Uno studio condotto nel 2009 da esperti del settore energetico dell’Università di Santiago[1],
dimostra chiaramente come il progetto HidroAysén non sia una necessità. Secondo le stime della
Commissione Nazionale sull’Energia il fabbisogno energetico del Cile nel 2025 sarà pari a 22.736
MW. In Cile ci sono 4 reti elettriche di distribuzione, lo studio si sofferma sul Sistema di
Interconnessione Centrale (SIC) che attualmente serve il 92,5% della popolazione. La capacità di
generazione del SIC è attualmente pari a 9.118 MW.
Lo studio esamina tutti i progetti di generazione già approvati dalle agenzie governative calcolando
che essi immetteranno nelle rete elettrica centrale ulteriori 13.962 MW. A questi si aggiungono
altri progetti già in fase di valutazione ambientale che porteranno la capacità di generazione
elettrica nazionale a 23.080 MW, un potenziale addirittura maggiore delle stime della
Commissione. Ma non è tutto. Queste proiezioni non tengono conto dei nuovi investimenti nel
campo dell’ energia rinnovabile non convenzionale, che potrebbero aumentare la capacità di
generazione fino a 4565 MW.
Ma allora a chi serve veramente il progetto HidroAysén?
La storia del progetto HidroAysén ne ricorda tante altre. In America Latina, così come in Asia ed in
Africa il mito delle grandi infrastrutture ha attraversato, fra alti e bassi la storia dal secondo dopo
guerra ad oggi. Un mito profondamente legato alla modello energetico centralizzato ancora oggi
alacremente perseguito dalla maggior parte dei governi.

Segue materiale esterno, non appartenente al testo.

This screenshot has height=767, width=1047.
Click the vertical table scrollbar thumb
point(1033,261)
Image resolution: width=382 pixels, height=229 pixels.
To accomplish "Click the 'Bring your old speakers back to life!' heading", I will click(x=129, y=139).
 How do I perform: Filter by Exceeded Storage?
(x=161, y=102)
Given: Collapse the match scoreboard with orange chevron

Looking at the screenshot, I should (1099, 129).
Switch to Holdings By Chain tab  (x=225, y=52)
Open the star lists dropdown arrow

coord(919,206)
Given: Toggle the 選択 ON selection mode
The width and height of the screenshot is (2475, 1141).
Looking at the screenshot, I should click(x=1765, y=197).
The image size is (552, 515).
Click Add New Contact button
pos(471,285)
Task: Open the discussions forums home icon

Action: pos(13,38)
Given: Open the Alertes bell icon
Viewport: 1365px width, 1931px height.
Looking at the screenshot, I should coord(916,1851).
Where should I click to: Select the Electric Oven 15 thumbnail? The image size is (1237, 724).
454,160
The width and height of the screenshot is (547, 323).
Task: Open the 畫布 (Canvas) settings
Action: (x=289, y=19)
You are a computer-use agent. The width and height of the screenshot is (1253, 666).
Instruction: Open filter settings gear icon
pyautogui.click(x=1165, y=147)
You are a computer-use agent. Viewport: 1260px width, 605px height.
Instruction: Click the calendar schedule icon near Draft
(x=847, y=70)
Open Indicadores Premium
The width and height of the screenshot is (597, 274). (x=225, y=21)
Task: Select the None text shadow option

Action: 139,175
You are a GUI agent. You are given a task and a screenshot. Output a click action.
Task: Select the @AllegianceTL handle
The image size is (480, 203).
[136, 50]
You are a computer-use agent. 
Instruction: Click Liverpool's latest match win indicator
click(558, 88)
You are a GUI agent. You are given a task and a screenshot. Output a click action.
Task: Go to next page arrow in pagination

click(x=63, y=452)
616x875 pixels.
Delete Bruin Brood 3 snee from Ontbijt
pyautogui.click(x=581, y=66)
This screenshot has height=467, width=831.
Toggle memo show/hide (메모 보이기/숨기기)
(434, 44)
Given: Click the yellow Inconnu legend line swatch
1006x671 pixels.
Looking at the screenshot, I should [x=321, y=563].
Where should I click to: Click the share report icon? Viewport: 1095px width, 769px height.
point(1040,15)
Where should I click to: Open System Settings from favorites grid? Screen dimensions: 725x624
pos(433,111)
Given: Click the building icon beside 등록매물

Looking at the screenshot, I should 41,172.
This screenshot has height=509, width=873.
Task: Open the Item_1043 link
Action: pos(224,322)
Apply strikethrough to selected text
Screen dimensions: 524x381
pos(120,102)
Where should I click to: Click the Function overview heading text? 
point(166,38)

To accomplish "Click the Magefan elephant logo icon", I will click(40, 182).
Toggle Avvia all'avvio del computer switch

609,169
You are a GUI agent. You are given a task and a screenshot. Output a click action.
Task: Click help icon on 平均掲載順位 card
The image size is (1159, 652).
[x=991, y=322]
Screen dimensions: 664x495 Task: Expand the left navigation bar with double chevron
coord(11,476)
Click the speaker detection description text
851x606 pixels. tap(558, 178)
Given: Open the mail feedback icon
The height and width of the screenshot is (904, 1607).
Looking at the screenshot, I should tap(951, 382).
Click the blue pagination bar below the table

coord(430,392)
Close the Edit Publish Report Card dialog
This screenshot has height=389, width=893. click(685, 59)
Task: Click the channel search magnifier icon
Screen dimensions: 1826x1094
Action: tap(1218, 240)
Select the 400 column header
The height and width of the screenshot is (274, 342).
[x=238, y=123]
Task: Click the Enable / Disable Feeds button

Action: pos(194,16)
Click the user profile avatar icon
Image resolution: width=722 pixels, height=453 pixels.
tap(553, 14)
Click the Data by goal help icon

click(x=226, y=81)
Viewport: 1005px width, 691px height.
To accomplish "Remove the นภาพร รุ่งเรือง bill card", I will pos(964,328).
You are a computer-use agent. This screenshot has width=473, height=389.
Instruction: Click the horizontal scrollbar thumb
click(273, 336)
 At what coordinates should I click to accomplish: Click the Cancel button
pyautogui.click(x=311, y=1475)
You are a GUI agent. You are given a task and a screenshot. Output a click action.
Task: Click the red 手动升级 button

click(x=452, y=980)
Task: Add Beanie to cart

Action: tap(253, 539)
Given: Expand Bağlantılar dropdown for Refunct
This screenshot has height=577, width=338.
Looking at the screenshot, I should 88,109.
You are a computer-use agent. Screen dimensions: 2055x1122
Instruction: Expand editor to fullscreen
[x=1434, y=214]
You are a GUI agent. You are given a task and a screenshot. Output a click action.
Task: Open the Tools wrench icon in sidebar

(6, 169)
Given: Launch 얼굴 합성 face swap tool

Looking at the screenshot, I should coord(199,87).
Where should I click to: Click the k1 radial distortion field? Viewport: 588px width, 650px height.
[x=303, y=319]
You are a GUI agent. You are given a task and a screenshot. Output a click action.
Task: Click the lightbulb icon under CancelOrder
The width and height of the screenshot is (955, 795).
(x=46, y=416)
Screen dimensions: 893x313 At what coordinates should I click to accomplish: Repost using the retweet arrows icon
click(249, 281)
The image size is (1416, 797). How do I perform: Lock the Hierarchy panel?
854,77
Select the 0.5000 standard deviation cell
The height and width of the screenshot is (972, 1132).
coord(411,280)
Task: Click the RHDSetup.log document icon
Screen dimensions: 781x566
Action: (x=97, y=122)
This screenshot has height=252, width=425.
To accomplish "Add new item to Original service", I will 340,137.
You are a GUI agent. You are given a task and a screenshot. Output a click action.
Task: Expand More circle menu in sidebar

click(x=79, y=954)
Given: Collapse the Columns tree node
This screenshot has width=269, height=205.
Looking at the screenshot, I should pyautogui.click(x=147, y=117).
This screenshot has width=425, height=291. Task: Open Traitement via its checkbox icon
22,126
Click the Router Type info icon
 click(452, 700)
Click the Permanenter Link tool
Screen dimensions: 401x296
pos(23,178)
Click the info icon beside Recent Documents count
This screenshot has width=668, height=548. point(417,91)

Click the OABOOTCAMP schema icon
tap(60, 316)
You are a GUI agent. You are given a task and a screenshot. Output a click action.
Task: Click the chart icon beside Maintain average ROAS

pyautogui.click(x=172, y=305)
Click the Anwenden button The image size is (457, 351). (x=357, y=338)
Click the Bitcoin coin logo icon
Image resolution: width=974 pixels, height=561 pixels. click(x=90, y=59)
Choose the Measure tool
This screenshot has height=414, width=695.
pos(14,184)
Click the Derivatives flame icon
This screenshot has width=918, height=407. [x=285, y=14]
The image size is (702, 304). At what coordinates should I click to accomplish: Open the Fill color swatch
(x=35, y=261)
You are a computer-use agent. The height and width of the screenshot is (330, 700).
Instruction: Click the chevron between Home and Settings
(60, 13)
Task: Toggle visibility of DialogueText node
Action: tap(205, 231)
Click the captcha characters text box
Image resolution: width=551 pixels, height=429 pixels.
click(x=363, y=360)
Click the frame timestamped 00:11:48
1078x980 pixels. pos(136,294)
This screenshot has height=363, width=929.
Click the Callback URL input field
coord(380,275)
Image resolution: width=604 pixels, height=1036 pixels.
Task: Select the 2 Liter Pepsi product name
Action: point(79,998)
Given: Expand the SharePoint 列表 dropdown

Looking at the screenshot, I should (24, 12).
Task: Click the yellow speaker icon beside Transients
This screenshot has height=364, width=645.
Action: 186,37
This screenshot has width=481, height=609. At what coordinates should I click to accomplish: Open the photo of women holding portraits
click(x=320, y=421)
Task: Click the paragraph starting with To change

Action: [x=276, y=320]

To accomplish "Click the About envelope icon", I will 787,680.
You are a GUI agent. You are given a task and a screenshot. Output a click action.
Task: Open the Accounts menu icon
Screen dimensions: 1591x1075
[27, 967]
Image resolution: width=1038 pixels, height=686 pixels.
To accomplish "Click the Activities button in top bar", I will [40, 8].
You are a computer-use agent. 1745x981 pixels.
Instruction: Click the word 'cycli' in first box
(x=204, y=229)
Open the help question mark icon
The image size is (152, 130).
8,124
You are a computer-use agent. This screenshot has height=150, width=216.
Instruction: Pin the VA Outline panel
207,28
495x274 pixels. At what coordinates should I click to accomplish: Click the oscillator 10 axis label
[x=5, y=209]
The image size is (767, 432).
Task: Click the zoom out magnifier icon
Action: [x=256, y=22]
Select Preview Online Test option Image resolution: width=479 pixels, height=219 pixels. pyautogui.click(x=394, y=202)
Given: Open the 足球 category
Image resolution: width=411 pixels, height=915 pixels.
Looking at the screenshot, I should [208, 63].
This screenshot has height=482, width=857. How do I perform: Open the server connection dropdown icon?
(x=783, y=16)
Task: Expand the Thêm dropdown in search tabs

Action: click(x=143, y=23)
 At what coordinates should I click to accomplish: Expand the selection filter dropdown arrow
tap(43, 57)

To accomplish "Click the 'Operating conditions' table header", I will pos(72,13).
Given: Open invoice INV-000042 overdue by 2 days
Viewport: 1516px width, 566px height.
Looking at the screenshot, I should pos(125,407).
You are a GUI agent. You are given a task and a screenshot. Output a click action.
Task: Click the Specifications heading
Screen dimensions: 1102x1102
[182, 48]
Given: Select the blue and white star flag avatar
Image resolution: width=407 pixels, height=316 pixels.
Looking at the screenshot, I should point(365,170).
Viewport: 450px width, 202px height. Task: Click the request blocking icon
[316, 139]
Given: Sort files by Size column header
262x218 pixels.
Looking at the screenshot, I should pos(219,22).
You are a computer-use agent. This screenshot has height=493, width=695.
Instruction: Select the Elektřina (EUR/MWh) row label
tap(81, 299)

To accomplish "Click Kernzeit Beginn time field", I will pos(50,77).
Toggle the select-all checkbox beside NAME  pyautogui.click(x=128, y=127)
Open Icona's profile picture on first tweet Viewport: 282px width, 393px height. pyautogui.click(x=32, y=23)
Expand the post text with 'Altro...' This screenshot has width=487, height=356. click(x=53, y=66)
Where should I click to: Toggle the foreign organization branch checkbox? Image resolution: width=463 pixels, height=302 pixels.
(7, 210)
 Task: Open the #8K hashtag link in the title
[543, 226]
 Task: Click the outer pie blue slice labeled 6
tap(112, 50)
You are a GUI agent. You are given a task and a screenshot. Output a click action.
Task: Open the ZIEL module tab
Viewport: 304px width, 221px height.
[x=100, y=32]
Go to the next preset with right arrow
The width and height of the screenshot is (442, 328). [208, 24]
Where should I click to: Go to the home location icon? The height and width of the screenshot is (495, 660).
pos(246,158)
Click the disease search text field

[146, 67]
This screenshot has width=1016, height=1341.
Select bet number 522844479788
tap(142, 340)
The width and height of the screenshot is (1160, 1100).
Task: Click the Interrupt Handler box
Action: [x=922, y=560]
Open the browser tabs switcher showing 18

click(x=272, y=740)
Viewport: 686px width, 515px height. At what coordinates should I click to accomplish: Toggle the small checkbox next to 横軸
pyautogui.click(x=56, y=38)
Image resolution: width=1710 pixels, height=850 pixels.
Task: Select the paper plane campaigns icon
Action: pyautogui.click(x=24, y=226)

Sulle grandi dighe le compagnie occidentali hanno tratto enormi profitti, e continuano a farlo, molto
spesso con l’aiuto dei contributi pubblici destinati allo sviluppo.
Progetti che piacciono alle élite politiche locali di paesi non sempre democratici per l’intrinseca
caratteristica di concentrare grossi capitali dai quali ricavare facilmente qualche privilegio
individuale. Non bisogna sottovalutare l’influenza che le grandi società occidentali hanno
nell’orientare le scelte concrete dei governi di paesi con istituzioni deboli. Oggi le tecnologie
centralizzate sono indissolubilmente connesse alle politiche di dominio attuate dalle élite al potere:
tecnocrati, aristocrazie urbane e grandi imprese locali e internazionali nel nord e del sud del mondo
si arricchiscono su questi progetti scaricando i costi ambientali e sociali sui gruppi più deboli.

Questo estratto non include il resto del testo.